The study’s main objective is to describe the French population of individuals with paraphilia who have committed a sexual offense for whom androgen antagonists were prescribed. The secondary objectives are the description of social demographic profiles, personal and family histories, psychiatric co-morbidities, and the side effects of androgen antagonists treatment. This study, the first of its kind in France, may allow us to understand better the social demographic and clinical profile of sexual offenders with paraphilias treated with androgen antagonists.

To be included, the subject must have committed a sexual offense and must present a diagnosis of paraphilia with an indication of treatment with androgen antagonists. Paraphilia is defined by the Diagnostic and Statistical Manual as a sexual behavior disorder characterized by “sexually arousing fantasies, needs or recurrent and intense sexual behaviors generally involving (1) of non-human objects, (2) the suffering or humiliation of oneself or partner, (3) children or other persons without their consent, occurring during a period of at least six months “(Criterion A). This disorder is responsible for sexual behavior which is “clinically significant disturbances in social, occupational or other important areas of functioning” (Criterion B).

The inclusion of approximately 200 subjects is expected in this study. The inclusion period will last for 12 months.

Data will be codified, and only a few investigators will have access to these data. The statistical analysis will use the usual descriptive parameters: mean, standard deviation, median, interquartile range, range for quantitative variables, frequencies, and cumulative frequencies (if applicable) for qualitative variables.

 

Title: Study of Maintenance of the Efficiency and Adverse Effects of Pharmacological Treatments in Sex Offenders With Paraphilia (ESPARA)

Stage: Not Yet Recruiting

Study Chair: Florence Thibaut, MD/PhD

Hospital Cochin

Paris, France 

This research concerns the evaluation of the maintenance of the efficiency and incidence of adverse effects of pharmacological treatments in sex offenders with paraphilia.

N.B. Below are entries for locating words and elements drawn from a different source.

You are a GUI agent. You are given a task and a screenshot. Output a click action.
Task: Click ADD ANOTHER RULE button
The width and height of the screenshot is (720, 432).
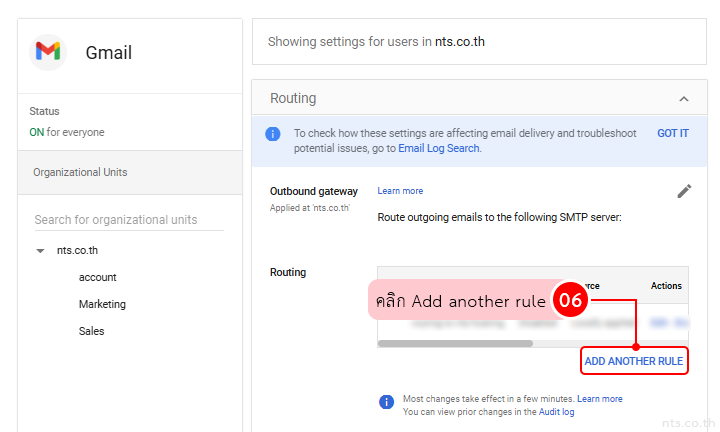click(634, 361)
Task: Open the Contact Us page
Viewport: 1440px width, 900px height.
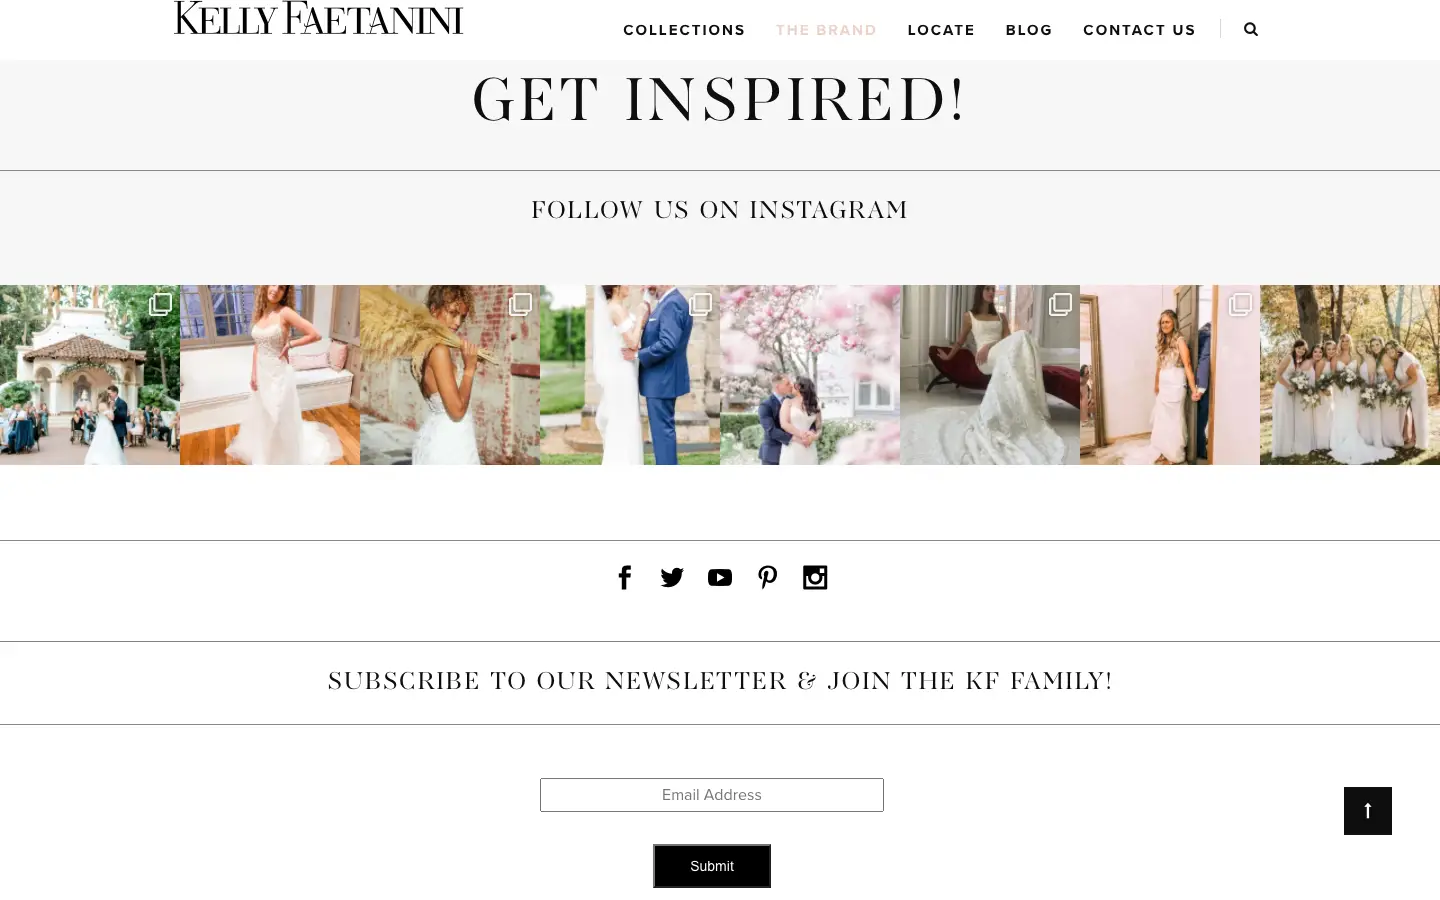Action: [1139, 30]
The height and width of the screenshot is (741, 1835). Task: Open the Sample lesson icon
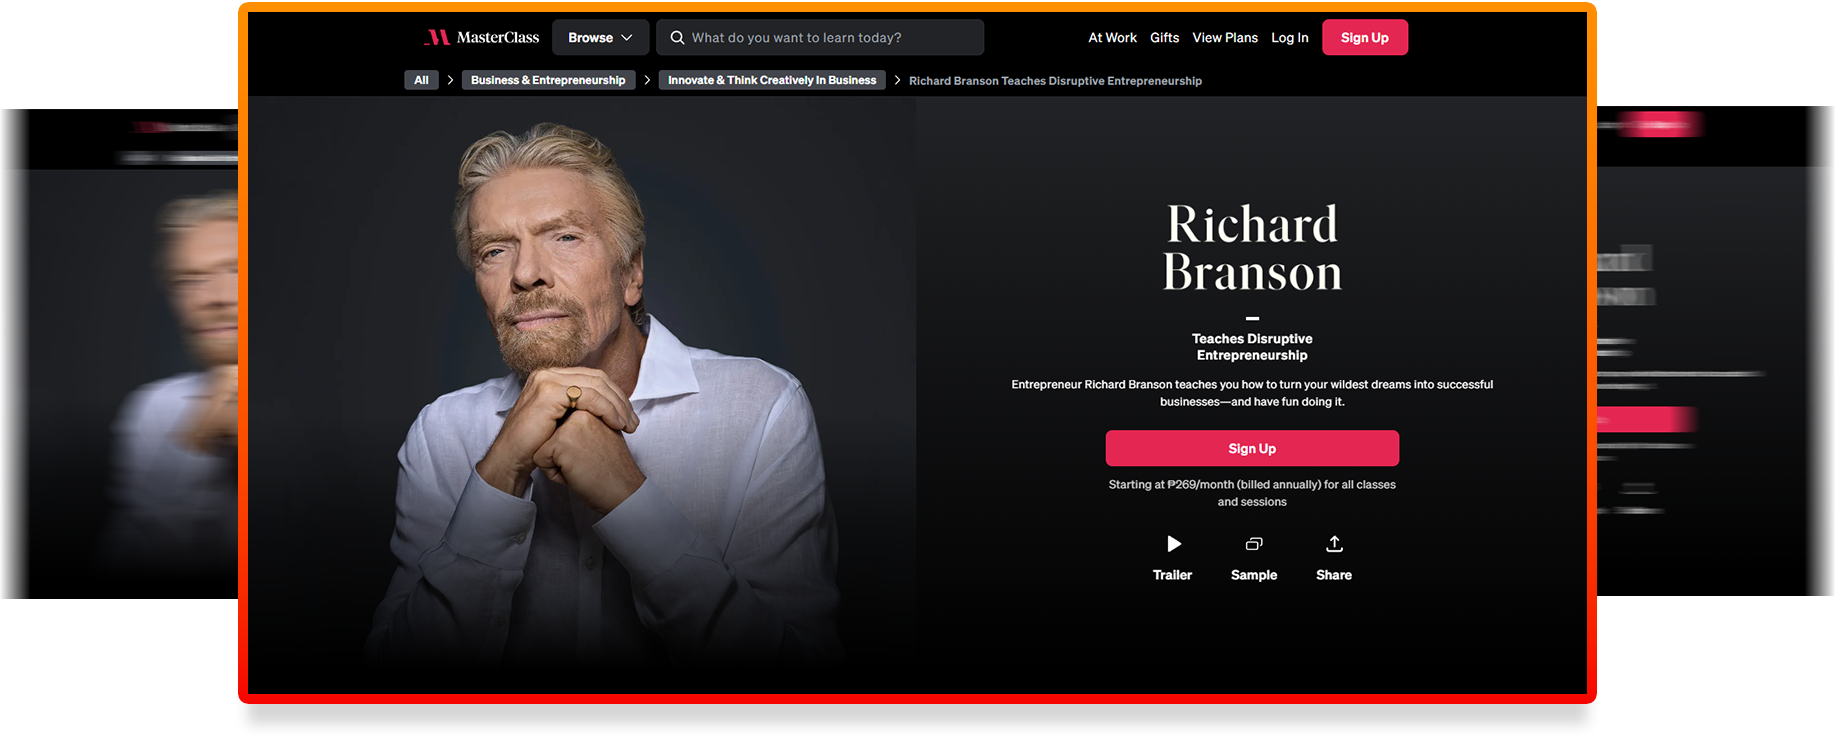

Despite the increasing use of pharmacological treatments in these indications, few data indicate which sex offender populations benefit from which pharmacological treatments and which adverse events are observed, particularly with anti-androgens or antidepressant treatments that are widely used in these subjects. A recent Cochrane study showed that psychodynamic treatment is less effective in terms of sexual delinquency compared to probation alone and has not demonstrated significant efficacy of cognitive-behavioral therapy (CBT) compared to the lack of treatment, except for a study in which anti-androgen therapy was associated with CBT. Another recent study concluded that the tolerance, even of anti-androgenic drugs, was uncertain, as all studies were small and of limited duration; new research is needed in the future. Further research demonstrating the efficacy of SSRIs in treating paraphilic disorders is still needed, and long-term studies are lacking. Their use for this indication is still off-label.

As far as we know, this cohort should be the largest population of paraphilic sex offenders studied for the longest time to date in a field where research is insufficient. This large sample receiving routine care and followed for three years should allow for analyzing the maintenance of the effectiveness of the pharmacological treatments received (SSRIs or anti-androgens) and their tolerance. In addition, this analysis of clinical practices should be crucial to improve the knowledge of the indications for these treatments, which could be reviewed concerning their effectiveness and tolerance, especially in the most serious cases of paraphilic sex offenders.